Chief: Alabama Proffesor held in 3 killings shot Mass. kin


BRAINTREE, Mass. — An Alabama university professor accused of fatally shooting three colleagues at a faculty meeting this week shot her younger brother dead at their home in the Boston suburbs more than 20 years ago, but records of it are missing, police said Saturday.

Amy Bishop shot her teenage brother in the chest in 1986, Braintree police Chief Paul Frazier said at a news conference. Bishop fired at least three shots, hitting her brother in the chest, and then fled with the shotgun before police took her into custody at gunpoint, he said.

Before Bishop, who was 19 at the time, could be booked the police chief back then called officers and told them to release her to her mother, Frazier said. The shooting of the brother, Seth Bishop, an 18-year-old accomplished violinist, was logged that day as a “sudden death” and later considered accidental, but detailed records of the shooting have disappeared, Frazier said.

“The report’s gone, removed from the files,” he said.

The police chief said Saturday that he planned to meet with the local district attorney over the possibility of launching a criminal investigation into how the case was handled.

The police chief in 1986, John Polio, said Saturday in an interview at his Braintree home that he was astonished at any implication of a coverup. He said he didn’t instruct officers to release Bishop and wasn’t close to her mother.

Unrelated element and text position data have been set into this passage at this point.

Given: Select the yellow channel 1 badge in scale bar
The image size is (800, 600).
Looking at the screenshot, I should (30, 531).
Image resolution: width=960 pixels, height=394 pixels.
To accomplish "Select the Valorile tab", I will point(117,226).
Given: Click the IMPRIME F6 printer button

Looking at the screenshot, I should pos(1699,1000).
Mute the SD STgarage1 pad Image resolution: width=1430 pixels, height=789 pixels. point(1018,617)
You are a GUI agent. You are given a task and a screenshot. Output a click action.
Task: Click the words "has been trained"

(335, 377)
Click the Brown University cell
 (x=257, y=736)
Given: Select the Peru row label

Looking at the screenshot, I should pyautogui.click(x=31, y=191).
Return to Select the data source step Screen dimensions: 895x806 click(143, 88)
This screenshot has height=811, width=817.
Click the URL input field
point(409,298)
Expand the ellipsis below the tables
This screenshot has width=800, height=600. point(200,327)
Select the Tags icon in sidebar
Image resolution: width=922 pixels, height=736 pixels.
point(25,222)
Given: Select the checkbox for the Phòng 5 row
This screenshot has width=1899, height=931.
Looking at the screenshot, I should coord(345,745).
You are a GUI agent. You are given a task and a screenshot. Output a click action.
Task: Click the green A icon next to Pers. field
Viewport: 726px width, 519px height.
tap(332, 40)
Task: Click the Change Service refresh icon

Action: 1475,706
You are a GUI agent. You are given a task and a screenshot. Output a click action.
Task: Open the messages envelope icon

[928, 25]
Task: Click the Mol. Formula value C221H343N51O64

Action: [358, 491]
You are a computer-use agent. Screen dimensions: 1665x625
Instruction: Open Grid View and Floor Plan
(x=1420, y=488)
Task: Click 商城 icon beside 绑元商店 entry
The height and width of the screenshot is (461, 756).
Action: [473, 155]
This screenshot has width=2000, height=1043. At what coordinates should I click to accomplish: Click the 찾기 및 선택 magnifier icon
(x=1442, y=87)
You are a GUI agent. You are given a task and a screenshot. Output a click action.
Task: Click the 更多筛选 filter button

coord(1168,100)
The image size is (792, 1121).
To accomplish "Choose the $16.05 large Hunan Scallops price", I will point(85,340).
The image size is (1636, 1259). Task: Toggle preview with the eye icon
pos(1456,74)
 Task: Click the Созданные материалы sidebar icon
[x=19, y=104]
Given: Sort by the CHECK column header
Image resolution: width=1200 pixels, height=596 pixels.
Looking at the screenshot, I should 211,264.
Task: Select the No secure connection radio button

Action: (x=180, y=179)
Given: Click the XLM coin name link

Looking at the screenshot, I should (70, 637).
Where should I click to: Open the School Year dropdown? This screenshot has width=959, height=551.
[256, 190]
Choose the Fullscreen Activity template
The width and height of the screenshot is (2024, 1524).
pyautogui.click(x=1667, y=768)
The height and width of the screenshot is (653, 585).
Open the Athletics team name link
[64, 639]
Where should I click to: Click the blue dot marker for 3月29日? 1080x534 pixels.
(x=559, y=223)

“(There’s) no coverup, no missing records,” Polio said.

A University of Alabama at Huntsville spokesman said Bishop, who’s in her 40s, had been denied tenure before she was held Friday in the campus shooting.

As Bishop was being taken to jail in handcuffs she said: “It didn’t happen. There’s no way.”

Attempts by The Associated Press to track down addresses and phone numbers for Bishop’s family in the Braintree area weren’t immediately successful Saturday. Polio’s wife said she believed the Bishop family had moved away.